Two key facts about data scientists: they're in short supply and most people don't actually get what they do. That unfortunate combination of being in demand and yet misunderstood is complicated by marketing's cavalier use of the job title.
Paul Schaack, former CERN physicist and now senior data scientist at predictive analytics SaaS firm Blue Yonder, says the problem is that the term 'data scientist' is vague and many people in the business world misconstrue the role.
"It's interesting to see what nowadays is defined as a data scientist, because so many people call themselves that. Some people from marketing call themselves data scientists. Other people actually do proper machine learning and work with data programming. They also call themselves data scientists. But if you compare the two groups, it's like two different worlds," he said.
"Marketing people use it because they look at customer insight data. It's business insights that they're doing, pure analysis. It's nothing to do with data science. They don't use statistical methods to reason or to quantify their results."
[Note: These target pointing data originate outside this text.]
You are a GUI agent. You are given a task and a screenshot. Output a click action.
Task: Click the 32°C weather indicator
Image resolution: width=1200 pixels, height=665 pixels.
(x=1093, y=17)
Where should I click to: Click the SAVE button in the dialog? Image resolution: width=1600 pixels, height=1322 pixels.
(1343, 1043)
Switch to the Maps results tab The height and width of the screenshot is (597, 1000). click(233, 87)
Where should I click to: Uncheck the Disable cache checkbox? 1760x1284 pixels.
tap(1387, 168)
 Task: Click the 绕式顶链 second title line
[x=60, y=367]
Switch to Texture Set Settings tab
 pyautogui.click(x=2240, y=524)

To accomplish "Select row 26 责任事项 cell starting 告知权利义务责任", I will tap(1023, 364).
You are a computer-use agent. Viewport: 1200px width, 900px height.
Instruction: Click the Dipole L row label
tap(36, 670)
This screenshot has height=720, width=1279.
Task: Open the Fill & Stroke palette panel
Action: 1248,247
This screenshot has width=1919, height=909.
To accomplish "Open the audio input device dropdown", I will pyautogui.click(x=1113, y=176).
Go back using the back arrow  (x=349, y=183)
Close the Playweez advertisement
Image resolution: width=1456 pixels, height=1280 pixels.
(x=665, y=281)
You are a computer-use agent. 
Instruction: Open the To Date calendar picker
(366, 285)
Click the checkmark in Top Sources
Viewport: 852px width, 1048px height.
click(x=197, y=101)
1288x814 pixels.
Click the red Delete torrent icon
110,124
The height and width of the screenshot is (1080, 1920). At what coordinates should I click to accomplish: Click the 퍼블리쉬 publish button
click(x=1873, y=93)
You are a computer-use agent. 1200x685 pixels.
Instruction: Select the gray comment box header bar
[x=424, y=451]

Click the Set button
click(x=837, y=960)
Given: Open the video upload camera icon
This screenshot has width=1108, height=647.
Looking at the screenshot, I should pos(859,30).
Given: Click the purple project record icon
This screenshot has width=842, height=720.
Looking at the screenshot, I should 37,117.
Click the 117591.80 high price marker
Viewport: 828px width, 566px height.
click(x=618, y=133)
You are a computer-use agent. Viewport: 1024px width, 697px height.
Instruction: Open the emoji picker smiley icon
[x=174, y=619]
According to Schaack, data scientists should be a fusion of software engineer, data analyst and statistician.
"It's a bit of engineering, machine learning and statistics. So a typical statistician is more of a data scientist than somebody in marketing. It matters when people have a very specific idea of what they want from their data scientist and they don't get it and are surprised why," he said.
Two weeks ago, scientists at CERN's LHCb experiment announced the discovery of a new particle called the pentaquark. It was the project that Schaack worked on until the Large Hadron Collider shut down for two years in 2013 for upgrades and maintenance.
Inside the collider, two beams travel in opposite directions around the 27km ring at close to the speed of light. Each beam contains up to 476 bunches of 100 billion protons, creating collisions every 50 nanoseconds. The Higgs boson particle was found by the Atlas and CMS experiments in 2012. LHCb is designed to look at the asymmetry between matter and anti-matter.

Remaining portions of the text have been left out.